### Exercise brief
Locate every line in the records below that holds the word "beside" and return each one.

### Source records
^^^^
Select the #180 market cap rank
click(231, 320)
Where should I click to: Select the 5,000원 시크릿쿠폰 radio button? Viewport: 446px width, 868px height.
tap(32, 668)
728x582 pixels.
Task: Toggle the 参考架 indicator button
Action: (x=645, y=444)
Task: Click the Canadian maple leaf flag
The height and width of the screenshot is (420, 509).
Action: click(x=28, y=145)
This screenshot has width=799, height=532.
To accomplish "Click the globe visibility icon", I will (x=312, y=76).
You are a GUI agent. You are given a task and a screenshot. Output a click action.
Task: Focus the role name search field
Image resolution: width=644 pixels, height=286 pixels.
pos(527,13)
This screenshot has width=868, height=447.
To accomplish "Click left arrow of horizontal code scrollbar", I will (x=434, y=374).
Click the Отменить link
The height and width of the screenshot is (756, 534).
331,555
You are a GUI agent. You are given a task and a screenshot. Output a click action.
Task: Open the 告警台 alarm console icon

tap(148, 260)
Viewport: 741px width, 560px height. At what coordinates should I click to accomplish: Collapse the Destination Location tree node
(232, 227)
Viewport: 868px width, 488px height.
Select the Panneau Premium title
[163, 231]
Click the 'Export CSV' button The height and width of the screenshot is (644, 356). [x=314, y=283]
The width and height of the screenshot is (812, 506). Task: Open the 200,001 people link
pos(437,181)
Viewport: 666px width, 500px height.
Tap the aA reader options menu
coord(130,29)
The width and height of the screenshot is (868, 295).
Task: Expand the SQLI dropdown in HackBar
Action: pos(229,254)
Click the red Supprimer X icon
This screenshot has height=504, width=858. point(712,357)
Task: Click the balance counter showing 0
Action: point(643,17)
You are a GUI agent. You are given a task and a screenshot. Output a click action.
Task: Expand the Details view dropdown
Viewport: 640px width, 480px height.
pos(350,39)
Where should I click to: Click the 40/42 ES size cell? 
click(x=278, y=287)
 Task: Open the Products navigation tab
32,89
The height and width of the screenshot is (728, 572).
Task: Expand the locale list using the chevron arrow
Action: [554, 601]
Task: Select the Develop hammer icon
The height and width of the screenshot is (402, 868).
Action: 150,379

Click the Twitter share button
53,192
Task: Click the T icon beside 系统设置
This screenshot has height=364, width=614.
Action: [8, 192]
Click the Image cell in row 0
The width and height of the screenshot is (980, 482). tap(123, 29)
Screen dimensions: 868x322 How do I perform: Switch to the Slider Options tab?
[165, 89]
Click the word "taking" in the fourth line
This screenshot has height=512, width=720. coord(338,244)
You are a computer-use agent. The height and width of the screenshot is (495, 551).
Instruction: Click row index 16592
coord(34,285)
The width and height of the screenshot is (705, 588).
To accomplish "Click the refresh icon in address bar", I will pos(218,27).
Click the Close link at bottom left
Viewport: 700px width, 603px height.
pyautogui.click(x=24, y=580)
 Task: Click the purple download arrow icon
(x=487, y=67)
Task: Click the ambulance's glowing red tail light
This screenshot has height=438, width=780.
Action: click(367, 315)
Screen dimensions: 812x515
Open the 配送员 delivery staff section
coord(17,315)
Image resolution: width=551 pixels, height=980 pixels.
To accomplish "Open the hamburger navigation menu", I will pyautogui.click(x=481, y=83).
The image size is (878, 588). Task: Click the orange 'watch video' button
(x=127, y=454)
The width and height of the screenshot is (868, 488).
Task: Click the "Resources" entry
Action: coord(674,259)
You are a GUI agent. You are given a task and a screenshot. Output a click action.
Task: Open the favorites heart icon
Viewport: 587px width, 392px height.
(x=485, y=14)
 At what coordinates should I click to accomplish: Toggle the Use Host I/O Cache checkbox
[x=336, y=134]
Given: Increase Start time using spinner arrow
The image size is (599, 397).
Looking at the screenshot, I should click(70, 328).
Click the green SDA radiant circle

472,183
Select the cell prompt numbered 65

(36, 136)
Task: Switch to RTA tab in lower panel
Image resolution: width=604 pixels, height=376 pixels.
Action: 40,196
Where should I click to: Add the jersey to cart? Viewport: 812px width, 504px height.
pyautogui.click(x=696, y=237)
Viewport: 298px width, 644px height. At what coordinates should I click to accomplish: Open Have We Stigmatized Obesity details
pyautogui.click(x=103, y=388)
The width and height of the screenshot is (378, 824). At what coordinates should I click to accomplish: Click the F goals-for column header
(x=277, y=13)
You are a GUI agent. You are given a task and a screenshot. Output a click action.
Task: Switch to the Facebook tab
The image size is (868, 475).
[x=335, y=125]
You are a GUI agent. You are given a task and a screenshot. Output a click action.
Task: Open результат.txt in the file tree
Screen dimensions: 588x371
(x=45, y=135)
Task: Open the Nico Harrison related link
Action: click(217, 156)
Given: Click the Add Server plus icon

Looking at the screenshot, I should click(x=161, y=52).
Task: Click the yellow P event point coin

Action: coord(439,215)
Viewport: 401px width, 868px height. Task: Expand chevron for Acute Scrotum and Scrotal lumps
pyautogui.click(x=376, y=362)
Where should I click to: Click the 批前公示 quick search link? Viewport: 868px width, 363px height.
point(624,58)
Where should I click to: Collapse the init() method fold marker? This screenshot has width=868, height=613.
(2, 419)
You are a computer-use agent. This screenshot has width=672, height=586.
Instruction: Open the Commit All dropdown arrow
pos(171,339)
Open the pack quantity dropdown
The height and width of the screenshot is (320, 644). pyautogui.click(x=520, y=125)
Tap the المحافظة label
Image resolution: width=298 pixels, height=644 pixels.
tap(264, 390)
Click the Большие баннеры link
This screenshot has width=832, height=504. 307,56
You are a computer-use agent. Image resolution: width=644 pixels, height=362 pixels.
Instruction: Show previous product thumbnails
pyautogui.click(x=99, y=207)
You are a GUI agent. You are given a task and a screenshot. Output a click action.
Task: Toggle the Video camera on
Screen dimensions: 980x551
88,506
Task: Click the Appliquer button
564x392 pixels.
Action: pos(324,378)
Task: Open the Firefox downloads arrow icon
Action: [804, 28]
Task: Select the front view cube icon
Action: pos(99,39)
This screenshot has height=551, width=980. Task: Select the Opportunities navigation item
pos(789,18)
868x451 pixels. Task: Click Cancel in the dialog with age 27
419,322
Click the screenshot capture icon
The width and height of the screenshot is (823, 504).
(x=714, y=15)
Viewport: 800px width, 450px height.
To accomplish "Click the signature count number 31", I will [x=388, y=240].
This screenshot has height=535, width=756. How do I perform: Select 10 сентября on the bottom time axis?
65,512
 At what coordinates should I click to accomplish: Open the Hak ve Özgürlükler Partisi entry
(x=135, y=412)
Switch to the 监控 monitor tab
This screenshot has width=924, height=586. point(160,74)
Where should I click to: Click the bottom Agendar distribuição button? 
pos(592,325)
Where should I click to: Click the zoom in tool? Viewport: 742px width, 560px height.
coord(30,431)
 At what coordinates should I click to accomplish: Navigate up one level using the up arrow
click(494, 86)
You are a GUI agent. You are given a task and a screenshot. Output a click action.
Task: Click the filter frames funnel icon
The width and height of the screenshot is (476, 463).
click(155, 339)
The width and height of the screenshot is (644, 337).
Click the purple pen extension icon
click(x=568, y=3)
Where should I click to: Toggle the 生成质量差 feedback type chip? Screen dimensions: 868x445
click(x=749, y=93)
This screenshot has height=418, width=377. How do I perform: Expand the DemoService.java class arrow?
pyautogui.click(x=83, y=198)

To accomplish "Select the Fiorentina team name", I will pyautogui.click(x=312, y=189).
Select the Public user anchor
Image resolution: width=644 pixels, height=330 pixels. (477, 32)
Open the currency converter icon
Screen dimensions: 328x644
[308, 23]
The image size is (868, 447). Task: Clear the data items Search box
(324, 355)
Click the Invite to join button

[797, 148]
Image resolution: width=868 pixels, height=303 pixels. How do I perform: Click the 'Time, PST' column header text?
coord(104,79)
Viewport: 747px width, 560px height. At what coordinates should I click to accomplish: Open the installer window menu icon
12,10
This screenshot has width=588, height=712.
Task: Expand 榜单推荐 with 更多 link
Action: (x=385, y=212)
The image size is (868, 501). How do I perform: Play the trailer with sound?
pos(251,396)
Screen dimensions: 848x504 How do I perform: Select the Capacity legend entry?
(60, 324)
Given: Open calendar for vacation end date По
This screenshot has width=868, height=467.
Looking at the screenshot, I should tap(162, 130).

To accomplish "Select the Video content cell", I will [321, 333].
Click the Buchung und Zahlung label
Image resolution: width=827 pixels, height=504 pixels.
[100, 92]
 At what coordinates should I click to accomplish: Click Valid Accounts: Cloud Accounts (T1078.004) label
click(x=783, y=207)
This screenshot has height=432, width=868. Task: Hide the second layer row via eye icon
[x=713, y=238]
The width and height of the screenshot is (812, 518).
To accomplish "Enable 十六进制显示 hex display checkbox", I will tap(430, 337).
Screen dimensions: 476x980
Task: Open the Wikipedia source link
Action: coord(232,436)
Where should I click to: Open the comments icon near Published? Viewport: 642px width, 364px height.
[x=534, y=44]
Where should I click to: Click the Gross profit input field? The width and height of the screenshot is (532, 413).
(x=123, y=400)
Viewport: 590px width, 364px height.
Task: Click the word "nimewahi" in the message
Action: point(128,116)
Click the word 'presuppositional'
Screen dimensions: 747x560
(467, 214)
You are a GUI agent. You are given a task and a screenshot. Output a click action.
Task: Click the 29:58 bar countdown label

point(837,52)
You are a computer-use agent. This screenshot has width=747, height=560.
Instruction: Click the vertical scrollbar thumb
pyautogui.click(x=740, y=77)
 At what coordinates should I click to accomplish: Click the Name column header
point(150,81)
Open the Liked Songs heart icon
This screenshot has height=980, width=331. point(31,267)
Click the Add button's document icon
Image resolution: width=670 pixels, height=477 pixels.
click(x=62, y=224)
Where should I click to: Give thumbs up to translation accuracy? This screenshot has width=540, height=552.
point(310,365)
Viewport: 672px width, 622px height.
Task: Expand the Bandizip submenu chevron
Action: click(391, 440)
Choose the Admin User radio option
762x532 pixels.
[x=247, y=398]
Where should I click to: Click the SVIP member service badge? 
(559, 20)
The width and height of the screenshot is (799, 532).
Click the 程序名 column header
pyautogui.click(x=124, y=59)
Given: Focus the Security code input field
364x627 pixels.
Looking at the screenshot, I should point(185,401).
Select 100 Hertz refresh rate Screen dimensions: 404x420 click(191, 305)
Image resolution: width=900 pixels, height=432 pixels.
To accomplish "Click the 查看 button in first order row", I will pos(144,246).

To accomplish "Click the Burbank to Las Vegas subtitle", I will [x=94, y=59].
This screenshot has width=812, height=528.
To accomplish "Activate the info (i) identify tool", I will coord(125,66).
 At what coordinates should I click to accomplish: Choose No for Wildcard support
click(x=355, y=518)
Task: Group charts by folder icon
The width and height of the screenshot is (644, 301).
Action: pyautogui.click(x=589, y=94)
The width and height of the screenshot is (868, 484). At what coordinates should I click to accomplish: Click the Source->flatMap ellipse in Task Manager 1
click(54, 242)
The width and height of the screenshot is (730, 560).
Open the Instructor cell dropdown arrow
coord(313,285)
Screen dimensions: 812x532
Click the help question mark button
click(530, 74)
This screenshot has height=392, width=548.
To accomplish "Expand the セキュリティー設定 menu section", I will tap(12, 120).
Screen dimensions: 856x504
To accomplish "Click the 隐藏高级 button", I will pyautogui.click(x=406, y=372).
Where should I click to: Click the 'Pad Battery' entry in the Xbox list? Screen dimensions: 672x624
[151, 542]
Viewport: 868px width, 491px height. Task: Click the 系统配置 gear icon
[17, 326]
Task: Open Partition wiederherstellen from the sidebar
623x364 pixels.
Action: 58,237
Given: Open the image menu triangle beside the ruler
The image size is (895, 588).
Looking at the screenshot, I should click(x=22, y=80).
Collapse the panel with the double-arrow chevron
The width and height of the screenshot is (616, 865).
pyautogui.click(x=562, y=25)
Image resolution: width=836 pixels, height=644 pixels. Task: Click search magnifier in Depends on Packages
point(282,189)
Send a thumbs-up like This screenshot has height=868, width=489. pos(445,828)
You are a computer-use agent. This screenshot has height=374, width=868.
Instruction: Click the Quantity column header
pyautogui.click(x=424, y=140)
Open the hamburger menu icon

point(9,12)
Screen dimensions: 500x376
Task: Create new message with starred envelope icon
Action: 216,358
^^^^
### Output of the exercise
Task: Click the T icon beside 系统设置
Given: Open the image menu triangle beside the ruler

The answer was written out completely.